* **Directions for this task**:
Rewrite the listing from its first line through the line holding "click(x=12, y=30)", inclusive, swapping "screenshot" for "image" and changing nothing else. Leave the pictures out of your answer.
━━━━━ Data provided
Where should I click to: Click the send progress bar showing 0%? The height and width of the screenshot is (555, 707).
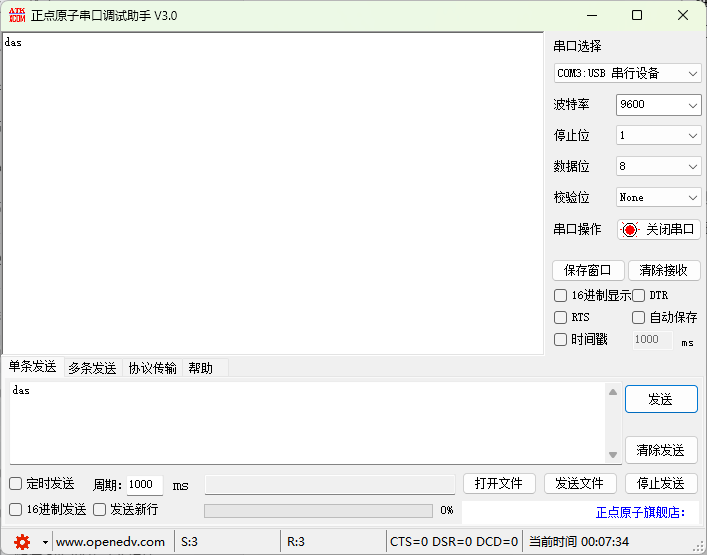[320, 510]
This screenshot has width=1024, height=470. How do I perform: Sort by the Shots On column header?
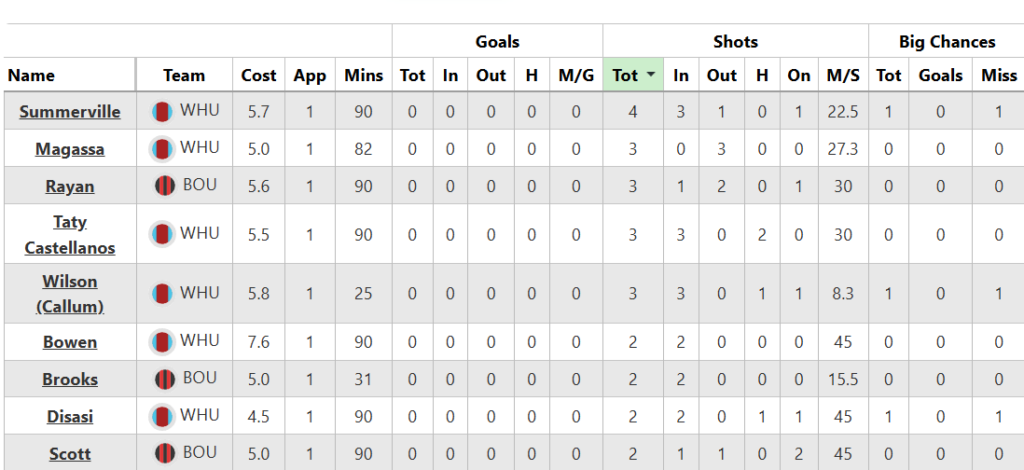pyautogui.click(x=798, y=75)
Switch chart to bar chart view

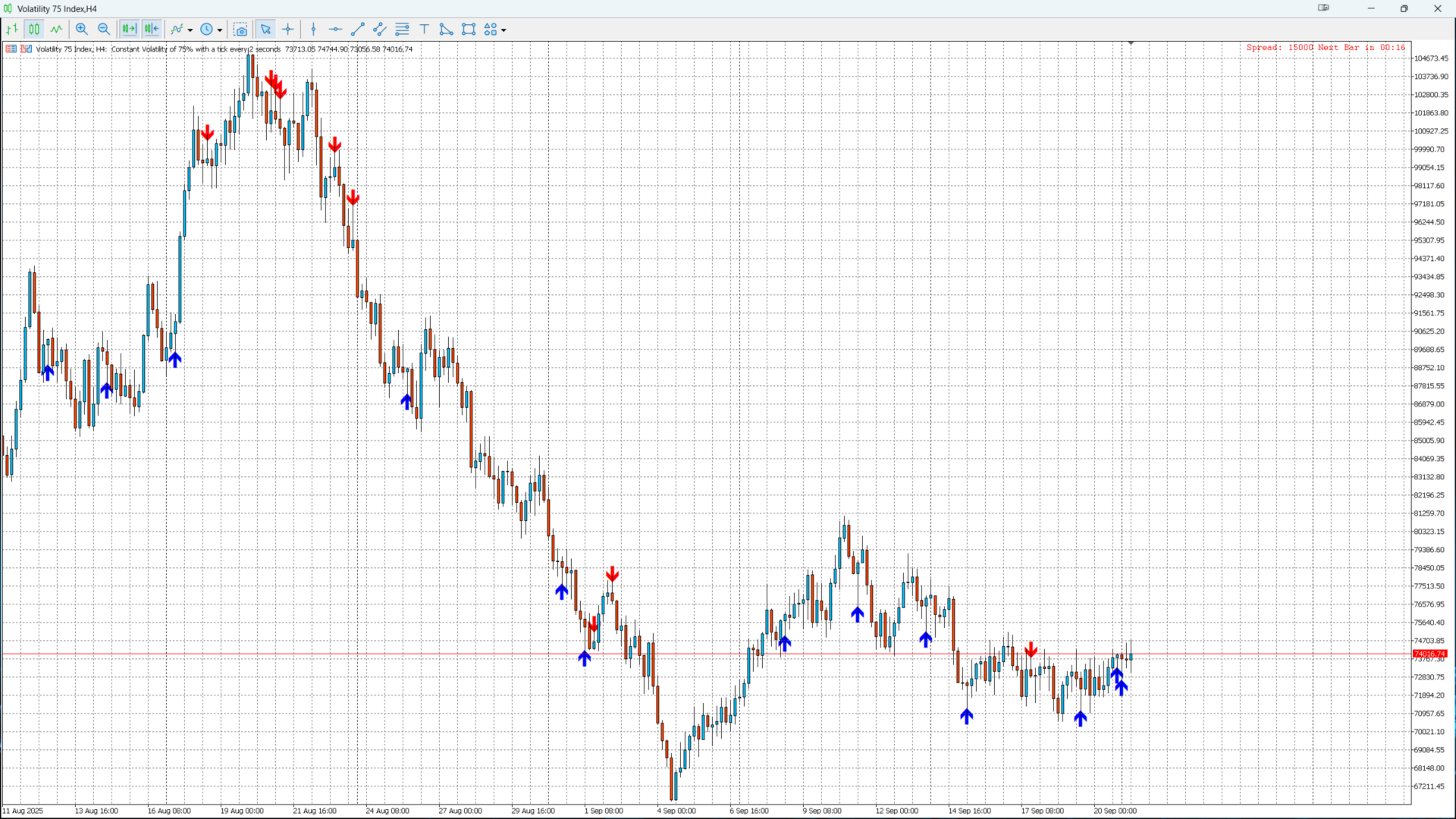click(x=12, y=30)
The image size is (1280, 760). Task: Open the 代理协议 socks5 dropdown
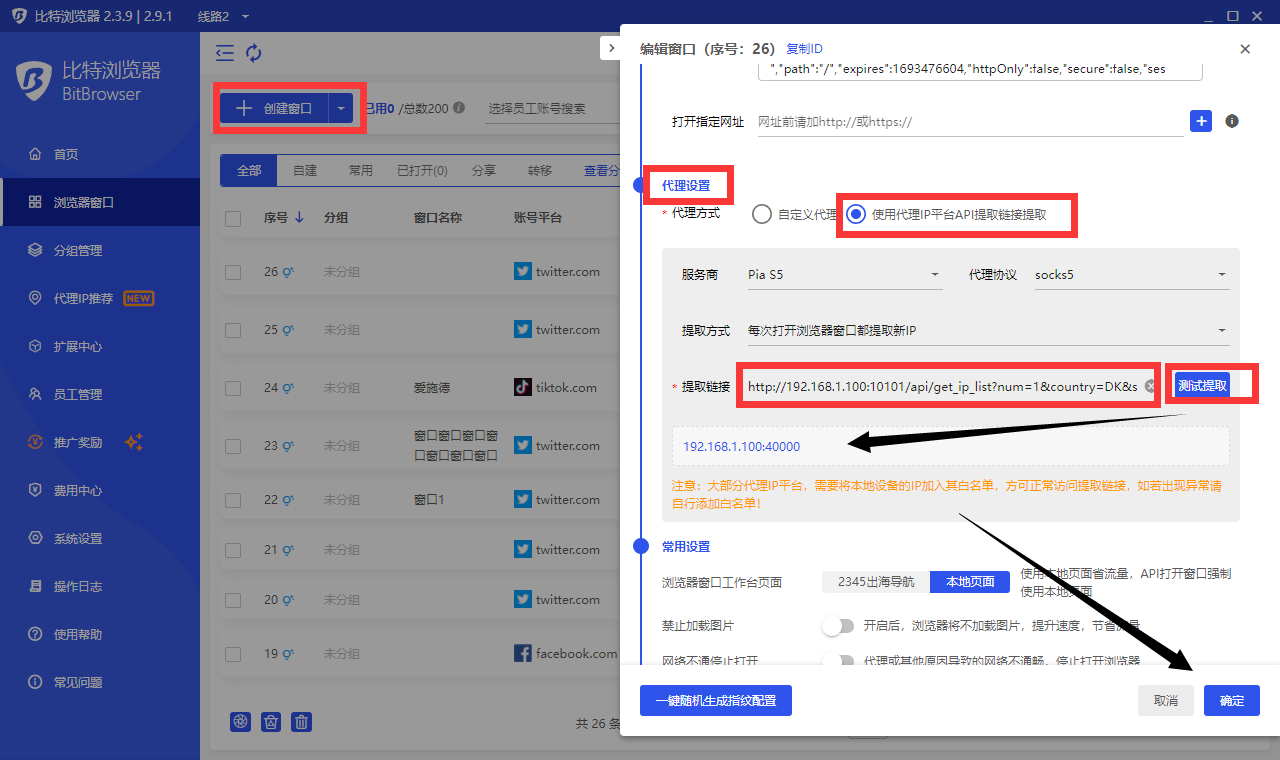(x=1130, y=274)
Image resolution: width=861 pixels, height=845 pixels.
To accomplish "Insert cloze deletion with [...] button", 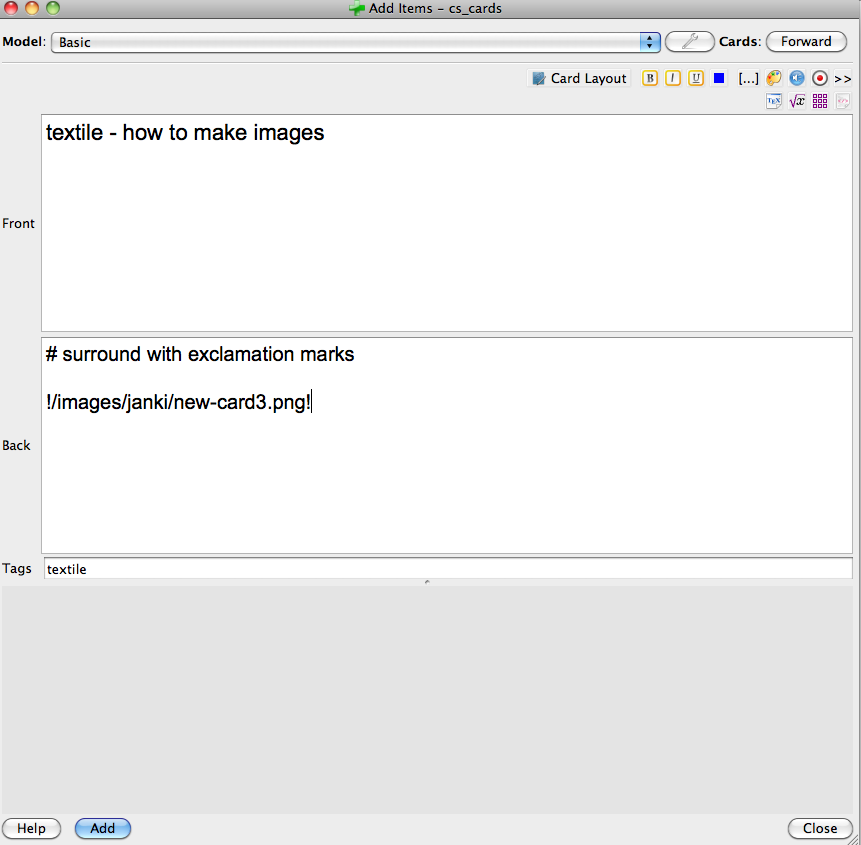I will point(748,78).
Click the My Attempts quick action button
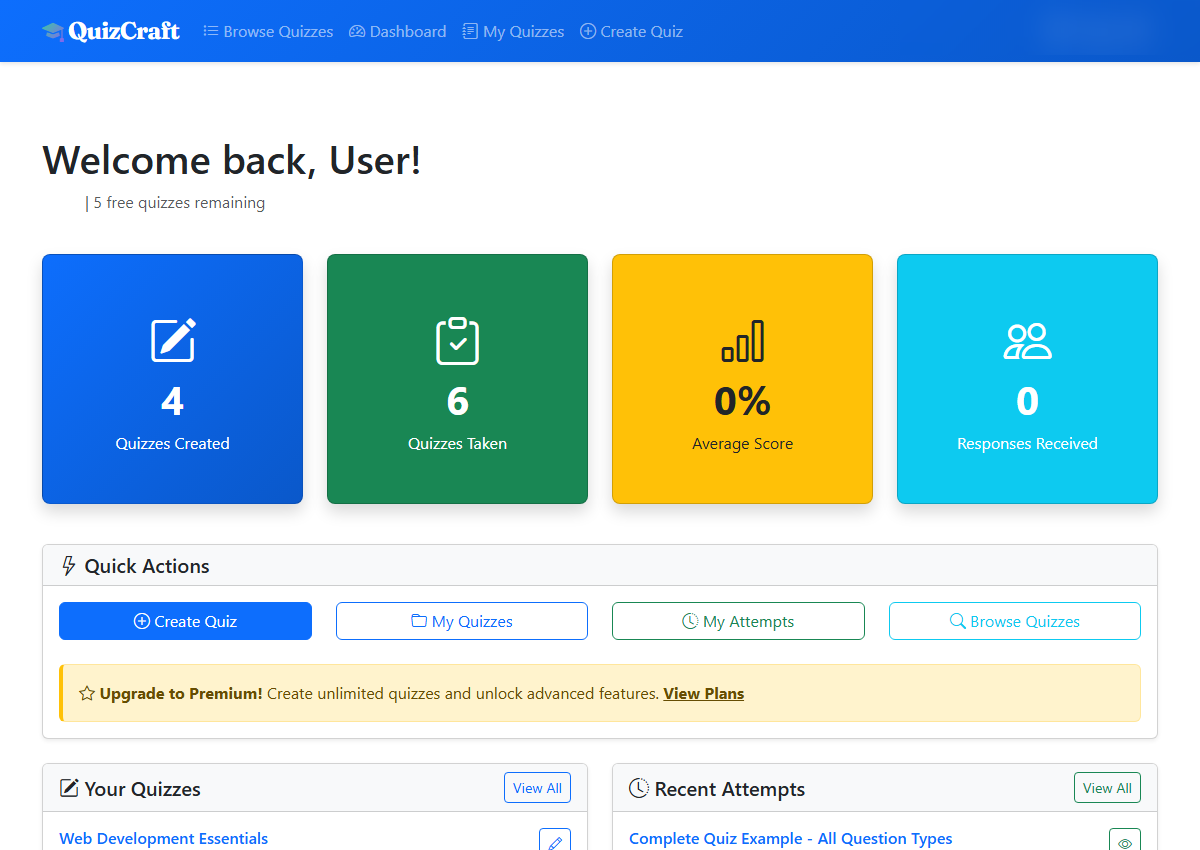The image size is (1200, 850). (x=738, y=620)
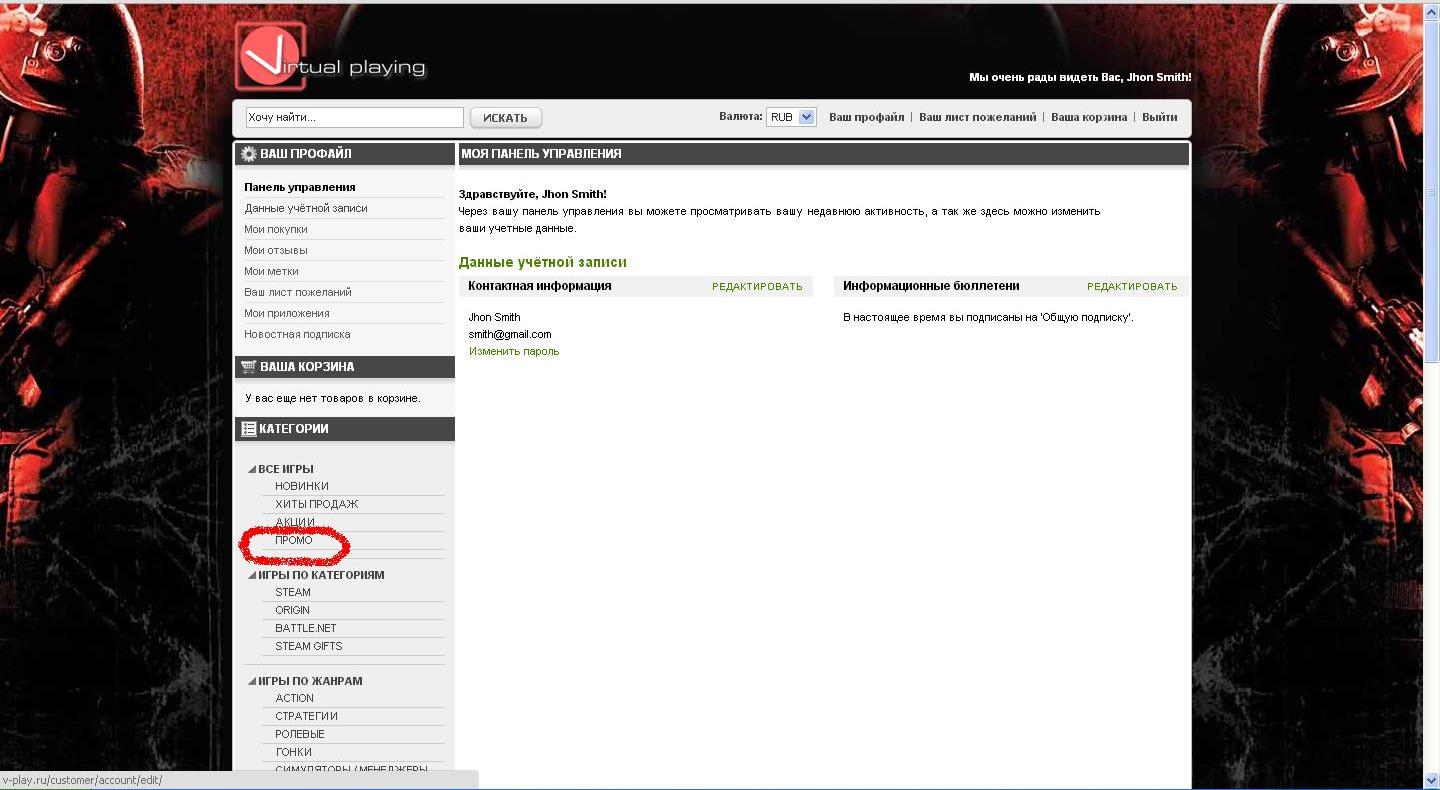Select the STEAM GIFTS category

309,646
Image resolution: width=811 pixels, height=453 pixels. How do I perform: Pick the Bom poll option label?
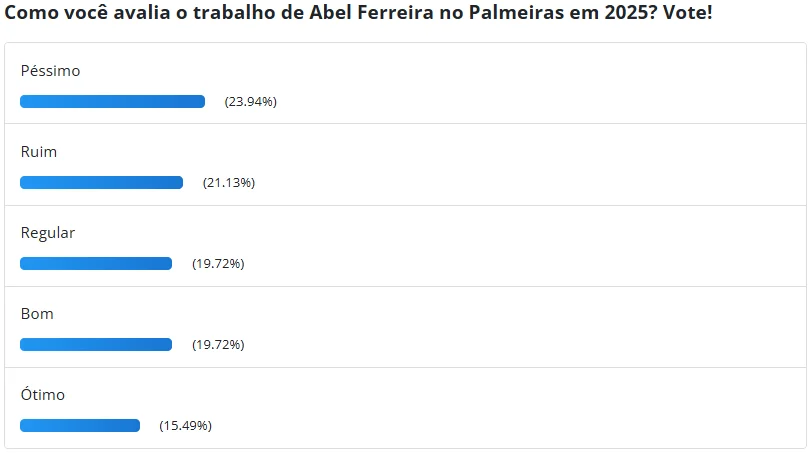pos(37,314)
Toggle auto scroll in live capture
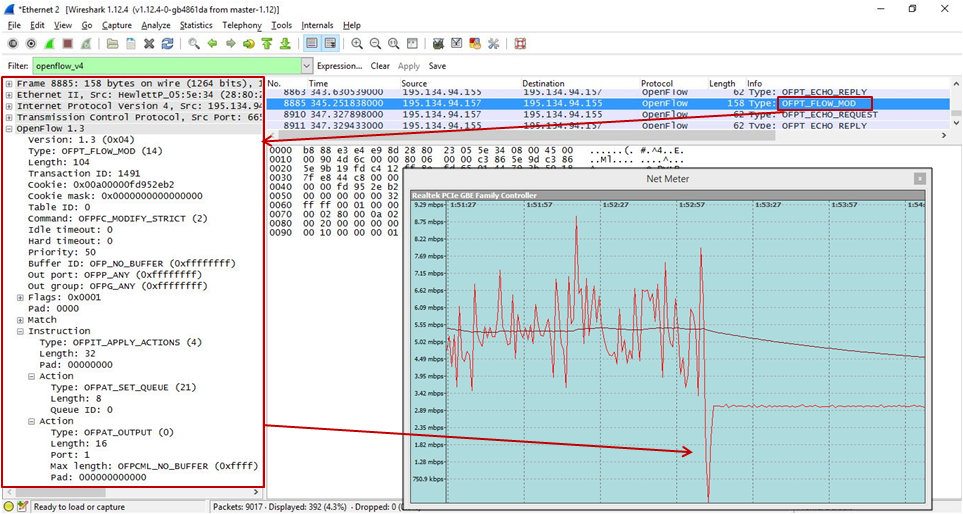 (330, 44)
━━━━━━━━━━
* **Result of the exercise**:
Where should I click to: Click the send progress bar showing 0%? The height and width of the image is (555, 707).
[320, 510]
This image has width=1024, height=470. How do I perform: Sort by the Shots On column header?
pyautogui.click(x=798, y=75)
Switch chart to bar chart view

click(x=12, y=30)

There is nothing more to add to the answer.